I haven’t posted for awhile because it has felt like there has not been not much to say.
I have been dog paddling through administrative details: emails, connections, phone calls, written communications, calendar checking, ordering, planning, forms, surveys, hosting arrangements, thank yous. What is interesting to say about all that? It has taken most of my energy to stay calm and focused, and I have woefully failed in that department.
Like when I thought last Sunday that I had left my sermon manuscript at home. I couldn’t find it in my office a few minutes before worship . I searched in my briefcase, on my desk, on the copier, next to the watering can by the office plants, in the bathroom. Nowhere. I uttered a very loud, “Oh…. Nooooo,” and sat down to figure out what to do. Just then, an usher came to office door and says, “Pastor, I think your mike is on.” Do you know how close I was to saying something other than “Oh no!” that would have been broadcasted throughout the whole church sanctuary?

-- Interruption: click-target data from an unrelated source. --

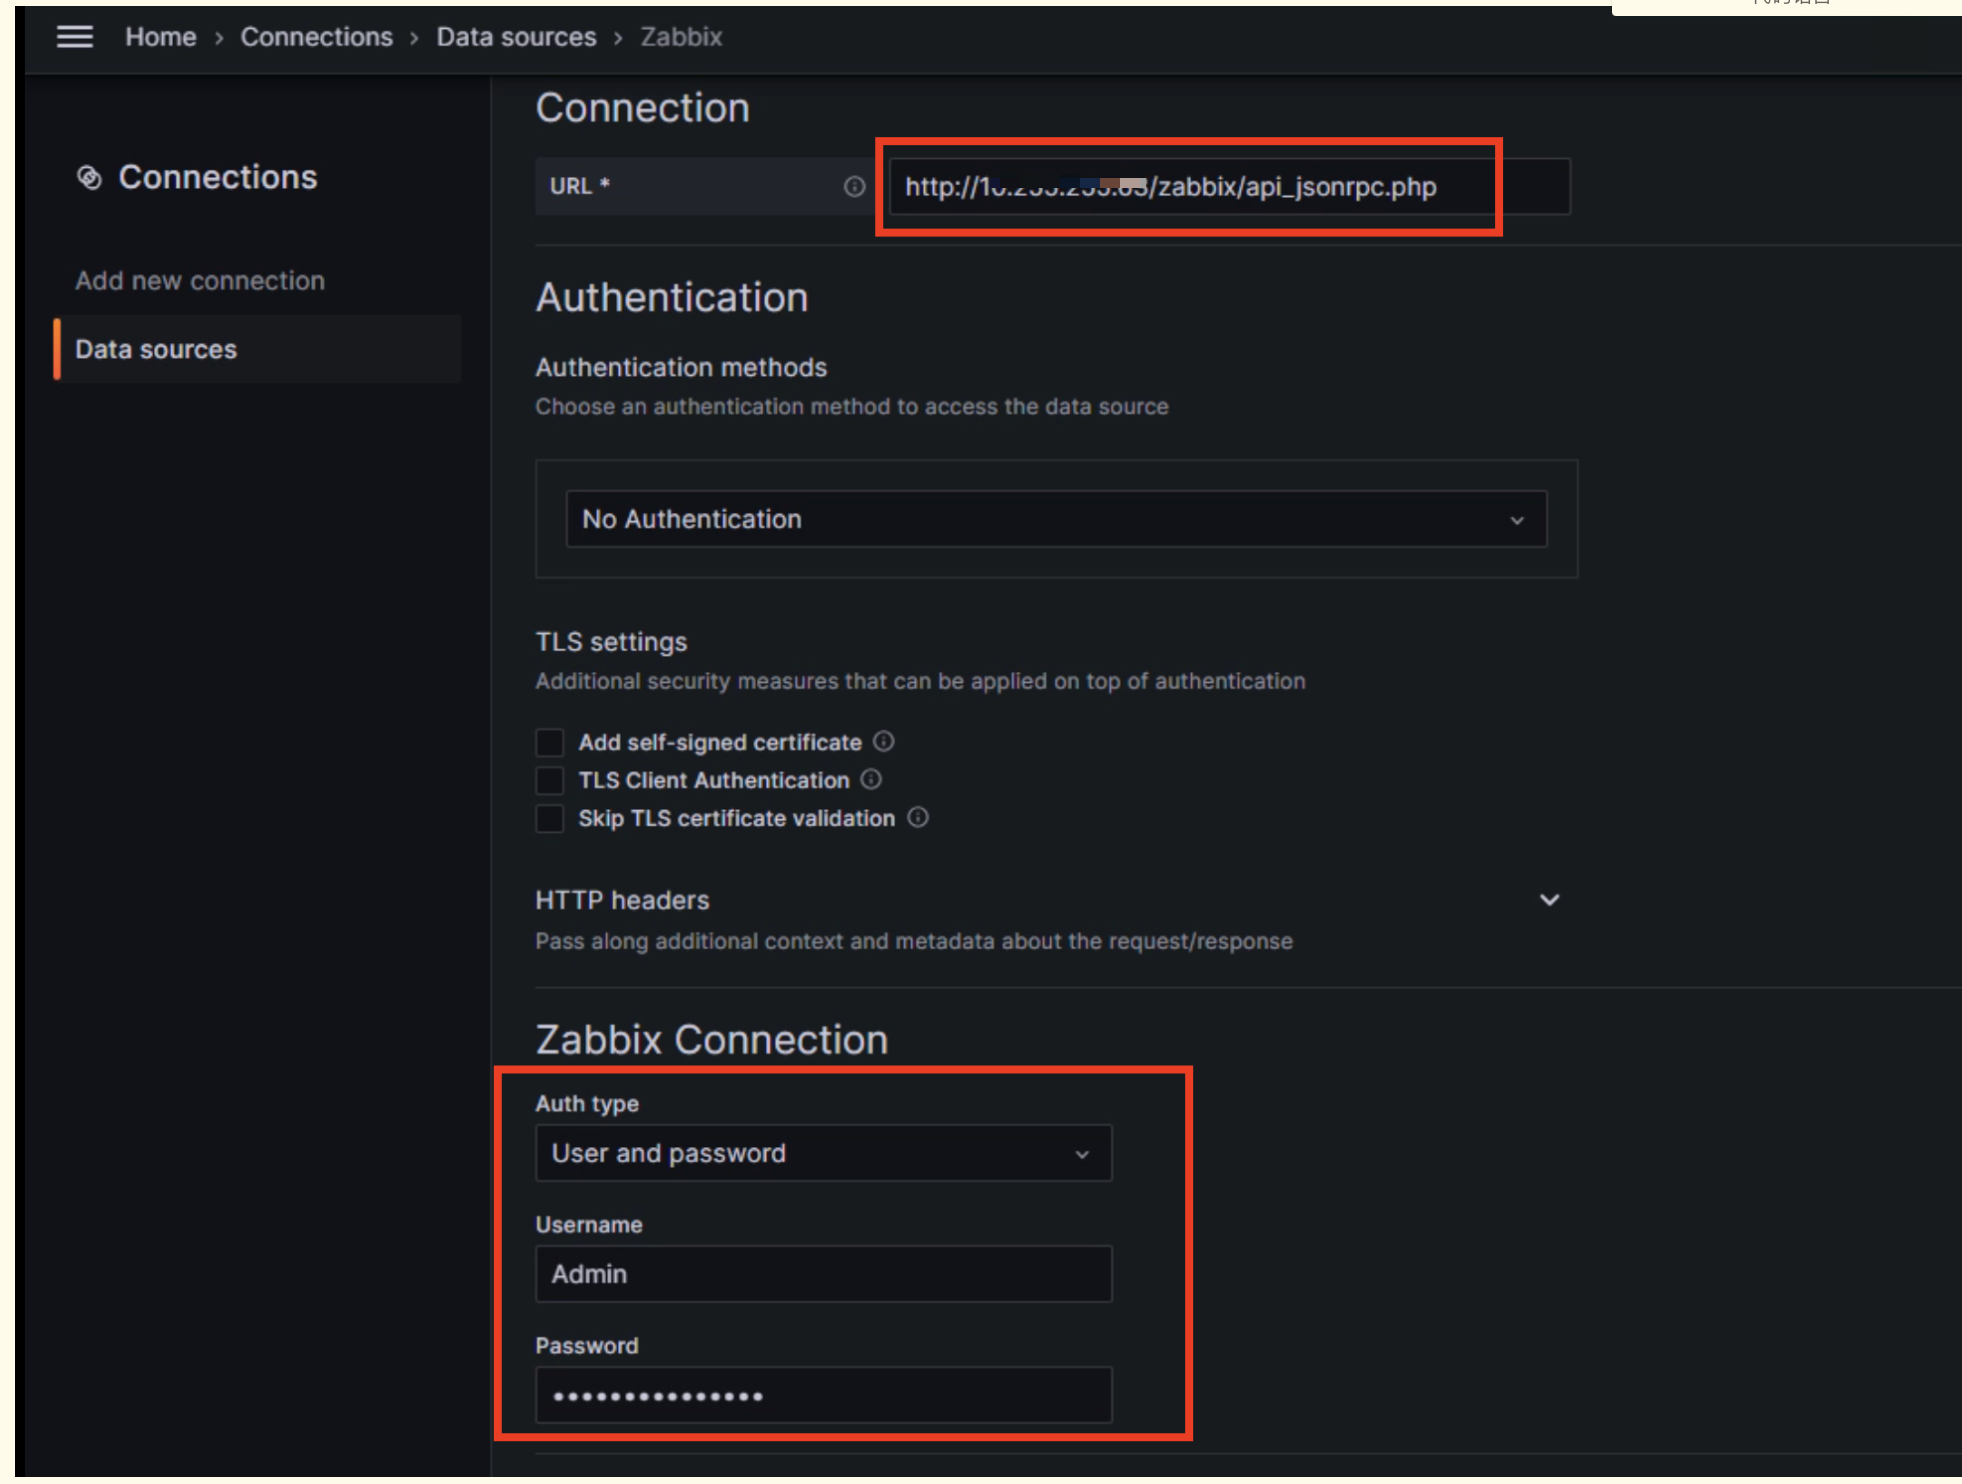Expand the HTTP headers section

tap(1548, 899)
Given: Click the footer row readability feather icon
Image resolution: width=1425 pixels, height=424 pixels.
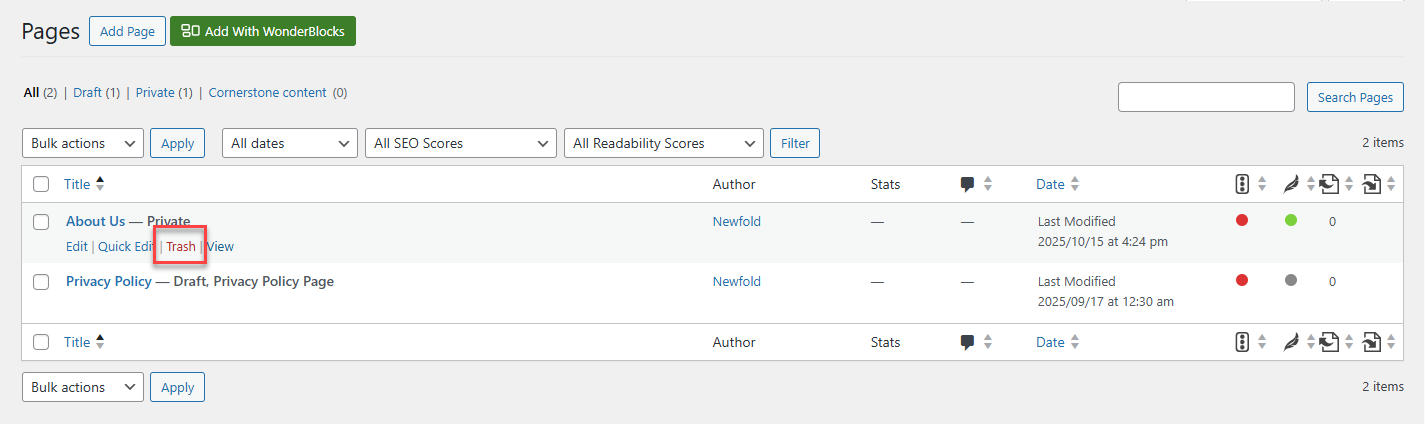Looking at the screenshot, I should [x=1291, y=342].
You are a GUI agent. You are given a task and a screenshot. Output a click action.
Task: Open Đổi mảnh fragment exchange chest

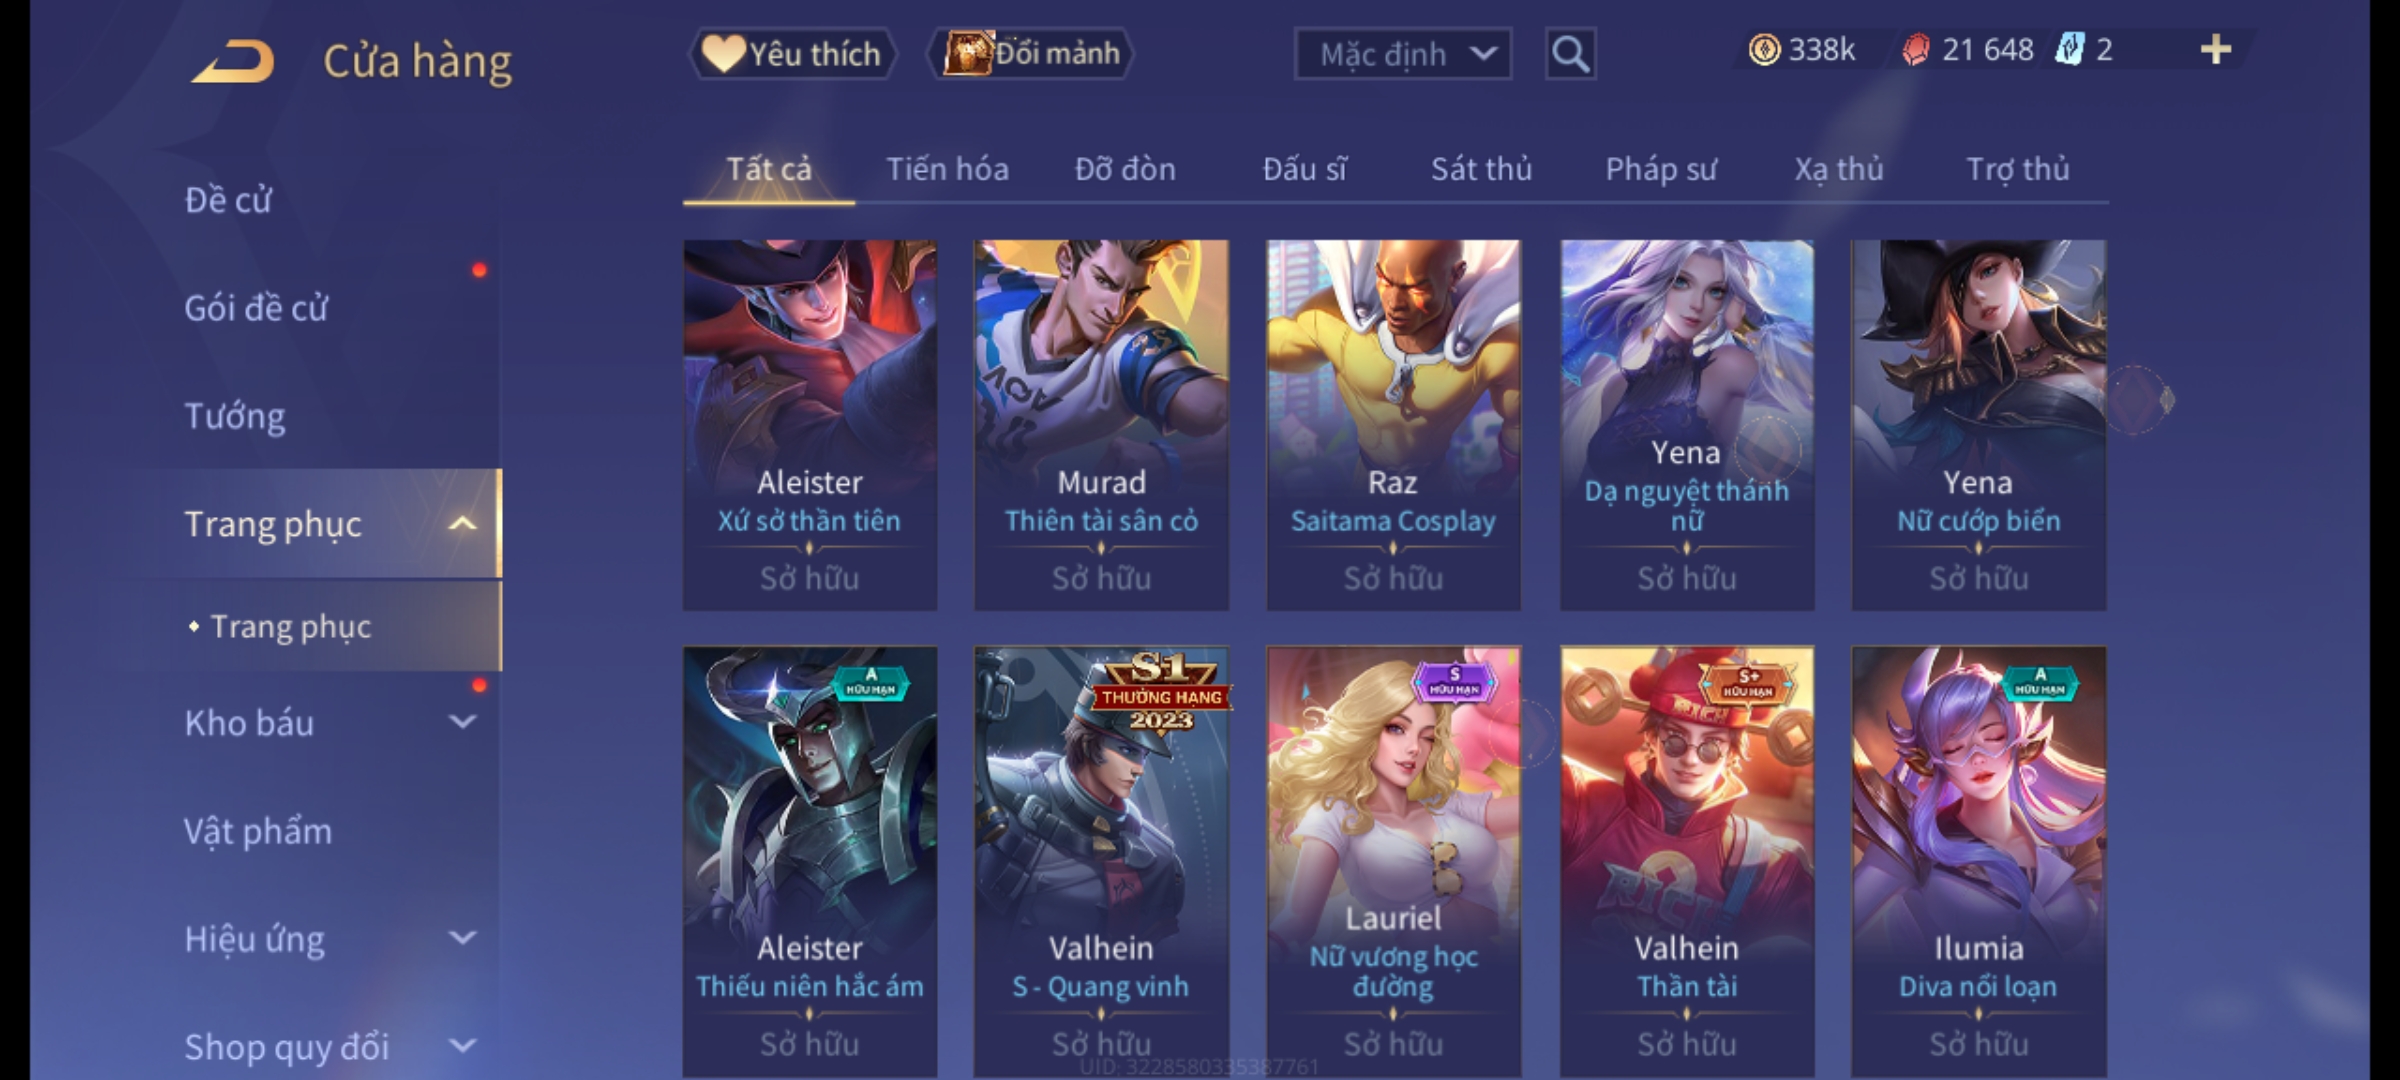(1031, 54)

Suddenly I saw the missing sermon on a stack where I had forgotten I put it ten minutes before. Why? Why all this fluster and bluster? Because administrative details and management are not my “spiritual gifts.” Because when one has been dog paddling for a month through something that feels like a heavy weight, one is not at one’s best. (An understatement if there ever was one!)
And so I have thought that there is not much to say to you on a blog.
But I’m wrong. There’s everything to say. I have been gifted with the gifts of others in the congregation. Why have I expected that it was my job to dog paddle through the administrative slough when for some in the congregation the organizing is like an exhilarating race? If I don’t have that particular gift, others do. And how can they race with their gifts if I am dog paddling in their way? Come to think of it, as I sit here with not much to say, there have been four, no, five, no six, seven, yes, a dozen and more surprising offers to step up and take some responsibility here and there. All in these last few weeks while I am obliviously dog paddling. What looks like mire to me is for them open, beckoning water.
And today? Today was my day off. Technically I worked some, only it wasn’t work. It was fun. It was something I am gifted at doing that I haven’t been doing much of. I was planning evening prayer for a retreat in two weeks. Then I went to visit an injured colleague: talking about our individual processes in sermon preparation and about where we had seen God working in the last month. But it wasn’t work. This is what I am gifted at doing and this for me is the race God has given me to run. So why do I insist on perfecting the dog paddle?
I do have something to say after all. Everything, as a matter of fact. Thank you, God, that ministry happens in a community where I never need to worry about what I can’t do well, because you’ve called others to do it better. Thank you, brothers and sisters, who have been skillfully racing past me this month with gifts God has given you. Thank you, self, for letting yourself joyfully do today what you have been gifted to do.
May you, my friends, let yourselves do the same.